Il est évident que les BRICS ont leur noyau solide en Asie, plus exactement en Eurasie, l’Afrique du Sud, bien que potentiellement riche, est une projection afro-australe de cette nouvelle grande synergie eurasiatique qui ne pourra être pleinement intégrée à la dynamique si les Etats de la Corne de l’Afrique, dont l’Ethiopie, nouvelle adhérente aux BRICS, retrouvent stabilité et organisent leurs réseaux de communication intérieurs. Le Brésil, où les Etats-Unis ont encore de solides alliés, est certes un géant mais il est fragilisé par la défection de l’Argentine de Miléi. Seules les communications transcontinentales en Amérique du Sud, reliant les littoraux du Pacifique à ceux de l’Atlantique, donneront corps à un véritable pôle ibéro-américain dans la multipolarité de demain. De même, la coopération sino-brésilienne sur le plan de l’agro-alimentaire, sur base d’échanges dé-dollarisés, laisse envisager un avenir prometteur.

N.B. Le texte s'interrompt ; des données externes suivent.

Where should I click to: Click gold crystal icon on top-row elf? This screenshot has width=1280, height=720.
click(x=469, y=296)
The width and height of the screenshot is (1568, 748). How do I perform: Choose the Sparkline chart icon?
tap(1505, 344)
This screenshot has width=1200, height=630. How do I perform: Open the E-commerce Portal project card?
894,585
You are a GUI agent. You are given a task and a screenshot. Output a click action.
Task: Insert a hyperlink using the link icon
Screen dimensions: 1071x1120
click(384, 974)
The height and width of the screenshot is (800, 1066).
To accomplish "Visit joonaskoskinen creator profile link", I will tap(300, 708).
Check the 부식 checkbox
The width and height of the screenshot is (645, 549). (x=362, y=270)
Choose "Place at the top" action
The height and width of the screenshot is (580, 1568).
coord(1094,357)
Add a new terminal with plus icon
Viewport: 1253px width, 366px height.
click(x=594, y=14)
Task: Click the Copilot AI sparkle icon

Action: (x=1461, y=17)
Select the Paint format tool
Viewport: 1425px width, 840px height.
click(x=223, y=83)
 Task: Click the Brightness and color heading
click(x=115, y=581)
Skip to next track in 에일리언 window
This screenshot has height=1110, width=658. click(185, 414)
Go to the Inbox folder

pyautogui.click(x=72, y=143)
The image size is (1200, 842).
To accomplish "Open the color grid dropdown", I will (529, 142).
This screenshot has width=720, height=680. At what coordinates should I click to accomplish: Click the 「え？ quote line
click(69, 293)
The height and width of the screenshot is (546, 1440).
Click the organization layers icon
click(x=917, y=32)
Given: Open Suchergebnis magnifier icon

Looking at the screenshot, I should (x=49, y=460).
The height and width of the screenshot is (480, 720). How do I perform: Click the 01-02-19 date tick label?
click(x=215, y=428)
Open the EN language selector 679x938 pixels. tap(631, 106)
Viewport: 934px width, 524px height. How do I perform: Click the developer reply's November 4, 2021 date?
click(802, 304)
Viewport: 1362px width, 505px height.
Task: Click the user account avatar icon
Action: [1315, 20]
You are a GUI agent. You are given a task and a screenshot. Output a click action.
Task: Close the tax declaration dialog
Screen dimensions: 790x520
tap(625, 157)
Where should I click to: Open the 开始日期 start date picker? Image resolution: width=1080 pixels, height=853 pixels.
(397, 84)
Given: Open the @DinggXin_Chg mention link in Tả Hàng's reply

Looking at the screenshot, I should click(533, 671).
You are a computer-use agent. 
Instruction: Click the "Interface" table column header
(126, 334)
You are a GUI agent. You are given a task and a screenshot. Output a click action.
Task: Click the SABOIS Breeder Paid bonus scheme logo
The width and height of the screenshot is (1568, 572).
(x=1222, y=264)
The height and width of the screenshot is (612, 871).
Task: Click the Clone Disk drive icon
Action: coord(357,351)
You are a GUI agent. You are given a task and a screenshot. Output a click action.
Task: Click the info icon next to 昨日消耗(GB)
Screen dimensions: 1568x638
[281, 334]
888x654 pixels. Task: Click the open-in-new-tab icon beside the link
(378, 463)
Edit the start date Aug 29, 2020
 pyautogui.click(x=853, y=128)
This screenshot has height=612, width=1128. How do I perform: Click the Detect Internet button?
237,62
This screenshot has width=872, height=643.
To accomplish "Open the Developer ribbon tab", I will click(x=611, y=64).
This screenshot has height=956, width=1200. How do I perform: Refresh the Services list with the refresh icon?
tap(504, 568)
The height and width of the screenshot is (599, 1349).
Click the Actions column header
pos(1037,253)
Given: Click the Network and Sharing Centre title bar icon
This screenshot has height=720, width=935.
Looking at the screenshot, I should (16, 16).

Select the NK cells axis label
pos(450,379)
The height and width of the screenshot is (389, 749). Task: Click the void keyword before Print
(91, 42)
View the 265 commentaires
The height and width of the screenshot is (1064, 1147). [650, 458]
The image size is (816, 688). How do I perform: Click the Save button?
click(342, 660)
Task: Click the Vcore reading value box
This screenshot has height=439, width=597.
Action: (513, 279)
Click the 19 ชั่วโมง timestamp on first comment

La multipolarité en marche dispose d’atouts de séduction réels :

Le gaz russe et les autres hydrocarbures sont incontournables pour l’Europe, l’Inde, la Chine et le Japon. L’effondrement économique de l’Allemagne (but visé par Washington) et de son industrie automobile est dû aux sanctions et au sabotage des gazoducs de la Baltique, renforcé par la politique énergétique inepte dictée par les Verts, téléguidés en ultime instance par le soft power américain et les services de Washington : le refus du nucléaire (et la politique de s’attaquer au nucléaire français) s’inscrit bel et bien dans le cadre d’une vieille politique américaine d’affaiblir l’Europe, le pari sur les énergies solaire et éolienne correspond aux objectifs du fameux « Plan Morgenthau », visant, en 1945, avant la généralisation du Plan Marshall, à transformer le centre du sous-continent européen en une aimable société pastorale, comme l’a souligné avec brio la Princesse Gloria von Thurn und Tassis (13). Ces énergies, dites « renouvelables » ne suffisent pas pour alimenter une société hautement industrialisée.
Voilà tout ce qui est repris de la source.